While the Beijing smog has captured the headlines and made for some dramatic photo opportunities, London is not as immune to the ills of air pollution as we might like to think. Although the UK’s air quality problems are less visible to the naked eye, or indeed the camera, they are still very much an issue. Once the Beijing Games are over, and all eyes turn towards London, we will have to prove that our clear skies are not harbouring an invisible threat.
London is widely recognised as one of the most polluted cities in Europe for tiny particulates. These exacerbate conditions such as asthma and lung disease, with poor air quality resulting in between 12,000 and 24,000 premature deaths each year in the UK. As well as this human cost, there is also the financial cost to consider of treating these preventable illnesses.

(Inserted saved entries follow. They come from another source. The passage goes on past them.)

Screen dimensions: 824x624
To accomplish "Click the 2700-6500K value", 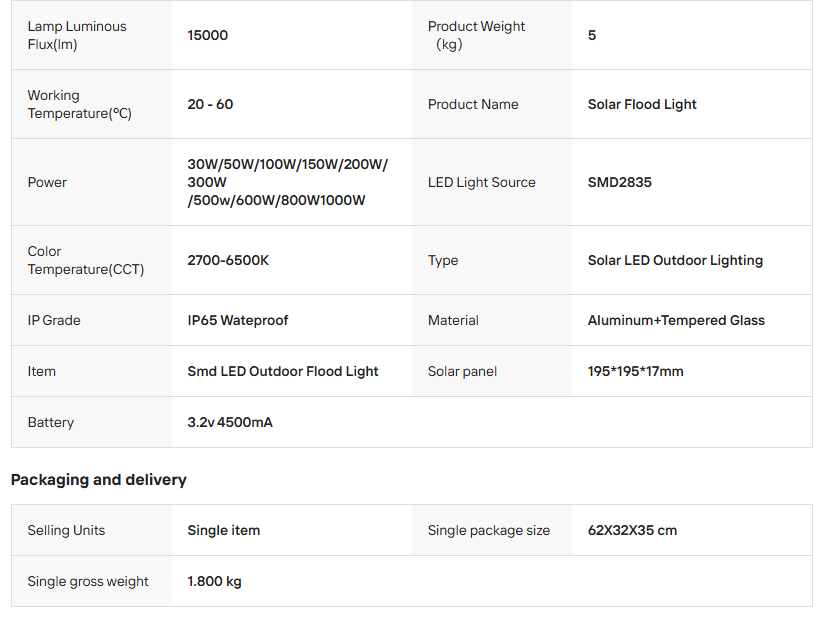I will point(228,260).
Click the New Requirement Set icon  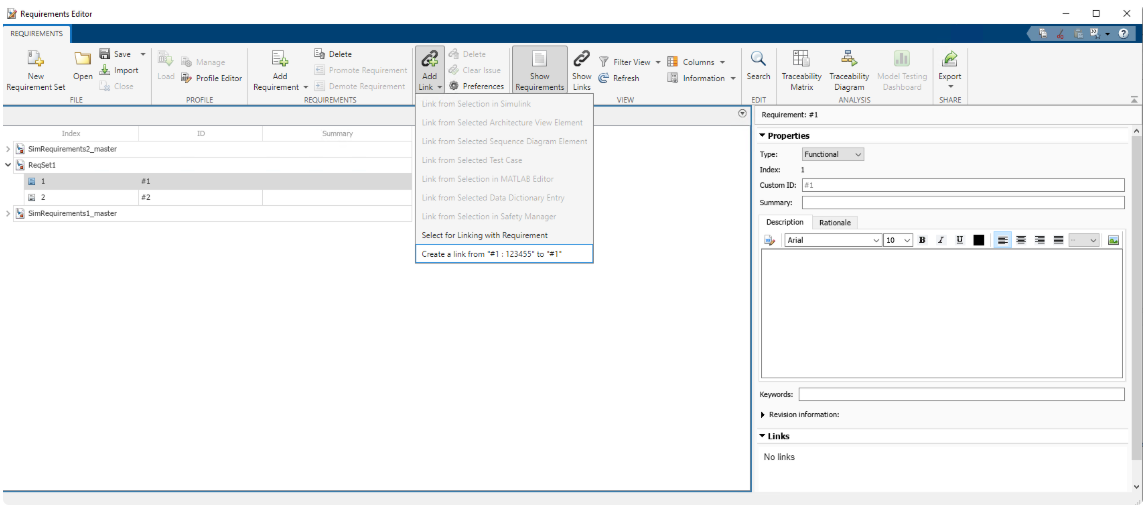36,59
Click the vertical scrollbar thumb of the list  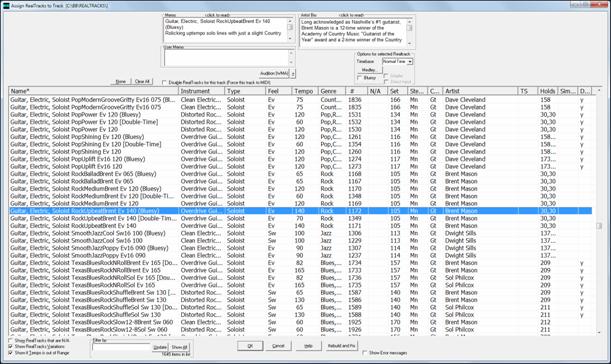[599, 226]

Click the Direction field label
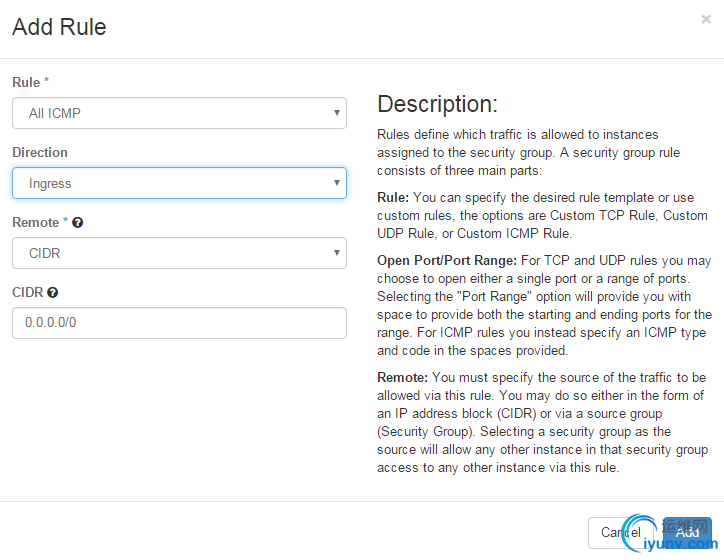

To help combat this problem, and ensure the best possible air quality for athletes while earning green credentials in the process, the ODA has announced its aspiration to encourage 100% of spectators to travel to the Games by public transport, by bicycle or by foot. London can also expect the exciting new Javelin rail service, which will speed spectators from central London to the Olympic Park in seven minutes. Construction materials will also, as much as possible, be transported by rail and water.
But this is not a lasting solution to improving London’s air quality standards. Because road vehicles are largely responsible this pollution, London has already put in place the UK’s first Low Emissions Zone. I really hope this goes at least some way to ensuring that the cleaner air quality we hope to achieve for the Olympic Games is sustained, and that after the tourists leave London maintains the legacy of cleaner air.
In Beijing, rare days when the smog has lifted and air quality improves are known as ‘blue sky’ days. British summers being what they are, cloudless skies aren’t guaranteed for the 2012 Games, but I do believe the outlook is bright for cleaner air quality in four years time.